- Action item
Only the lines from the one containing "Screen dimensions: 312x284" to the end of the listing below should be returned, exactly as written and without pictures.
>>>
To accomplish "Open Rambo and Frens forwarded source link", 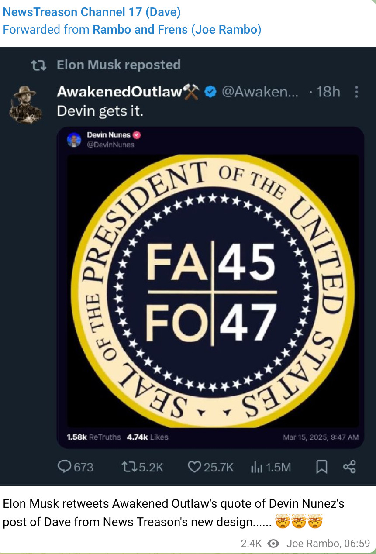I will (x=177, y=30).
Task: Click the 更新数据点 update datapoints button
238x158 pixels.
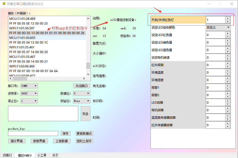Action: pyautogui.click(x=84, y=133)
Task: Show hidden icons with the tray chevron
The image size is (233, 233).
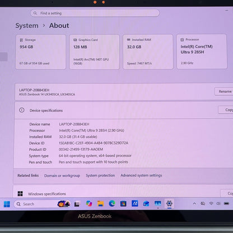Action: click(194, 203)
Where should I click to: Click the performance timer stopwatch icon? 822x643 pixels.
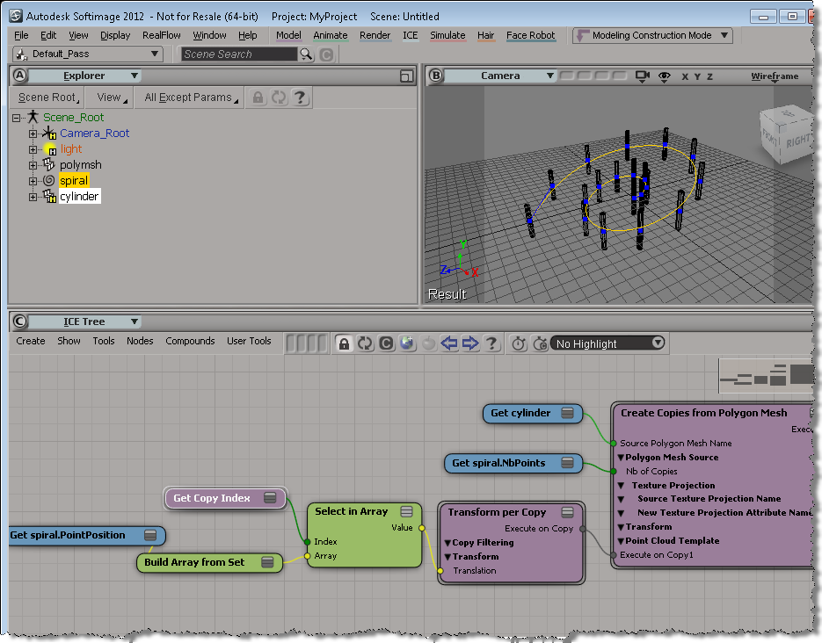point(519,343)
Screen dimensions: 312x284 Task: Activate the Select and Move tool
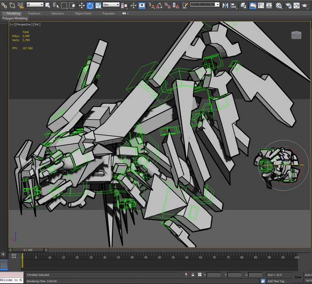point(82,5)
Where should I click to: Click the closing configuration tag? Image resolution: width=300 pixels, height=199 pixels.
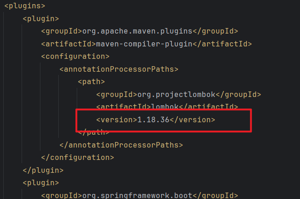click(78, 158)
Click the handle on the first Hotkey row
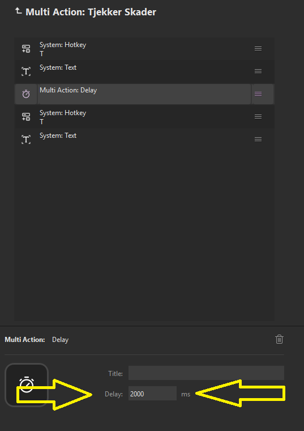 258,49
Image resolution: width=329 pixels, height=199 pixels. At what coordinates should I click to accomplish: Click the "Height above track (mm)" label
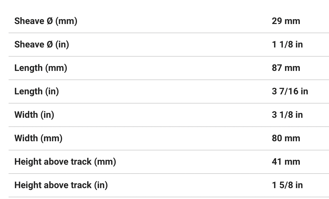point(65,162)
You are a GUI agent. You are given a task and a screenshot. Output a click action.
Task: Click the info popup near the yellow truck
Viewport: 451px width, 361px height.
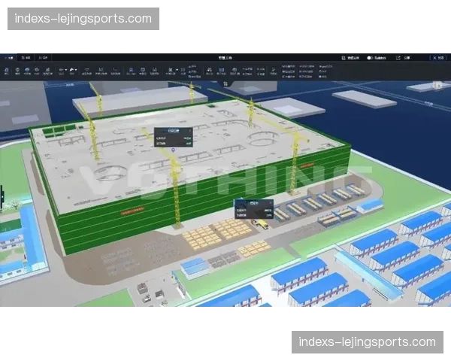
<<<
- Response box
Screen dimensions: 312x284 Task: Activate the Select and Move tool
point(82,5)
Where should I click to: Click the closing configuration tag? Image resolution: width=300 pixels, height=199 pixels.
click(78, 158)
Click the handle on the first Hotkey row
 258,49
Image resolution: width=329 pixels, height=199 pixels. At what coordinates should I click to accomplish: Click the "Height above track (mm)" label
point(65,162)
You are a GUI agent. You are given a task and a screenshot. Output a click action.
Task: Click the info popup near the yellow truck
Viewport: 451px width, 361px height.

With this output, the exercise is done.